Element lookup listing
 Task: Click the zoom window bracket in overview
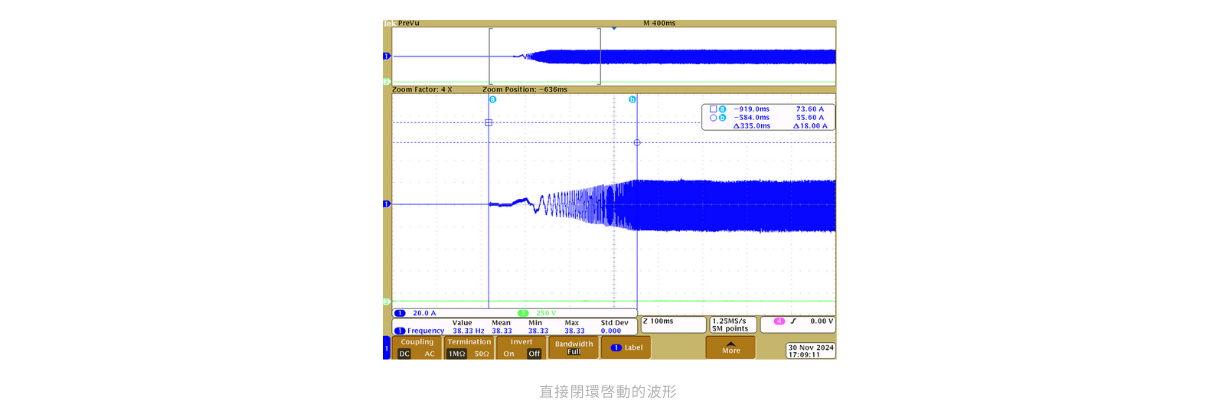click(x=544, y=58)
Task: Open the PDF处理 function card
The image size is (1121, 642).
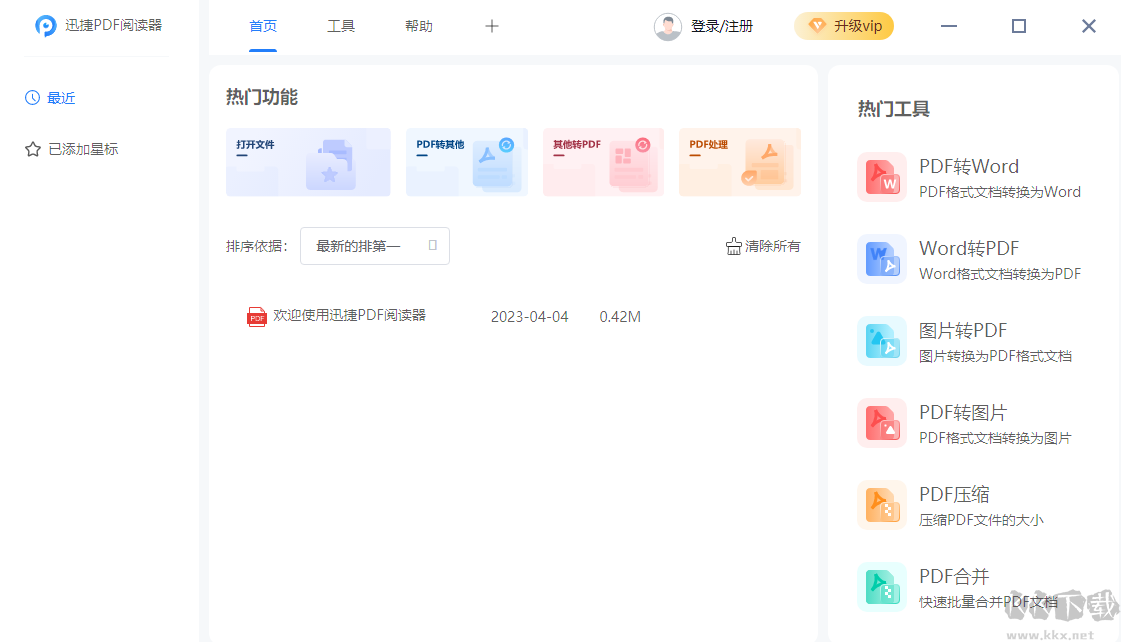Action: pos(740,162)
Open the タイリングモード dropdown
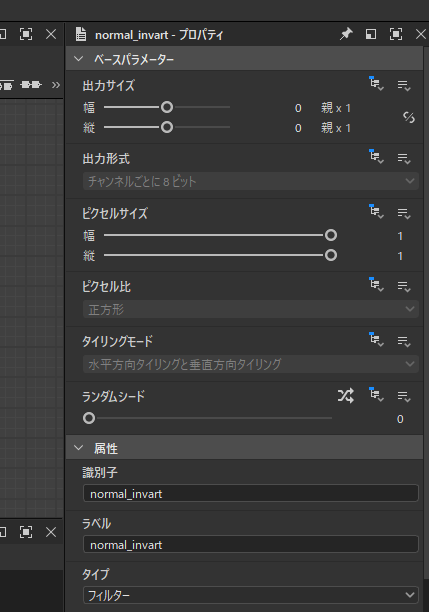This screenshot has width=429, height=612. (x=251, y=364)
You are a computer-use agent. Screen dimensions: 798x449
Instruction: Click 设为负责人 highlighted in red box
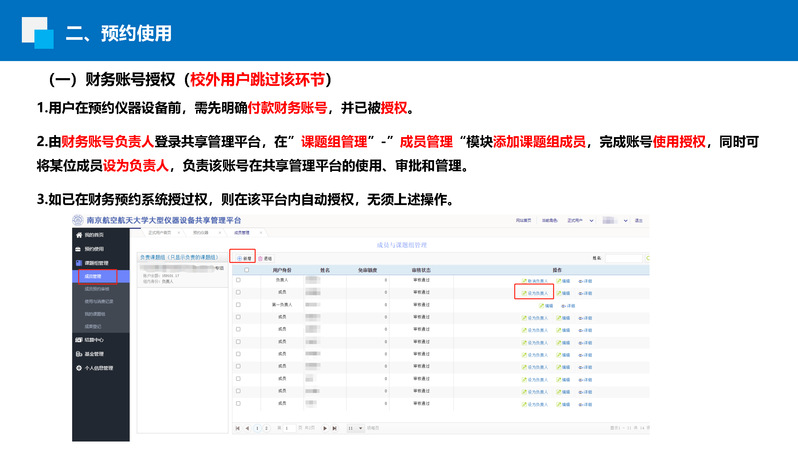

— STATED EXERCISE —
Show each line of the listing above that contains the word "Open".

— TASK SOLUTION —
Task: Open the PDF处理 function card
Open the タイリングモード dropdown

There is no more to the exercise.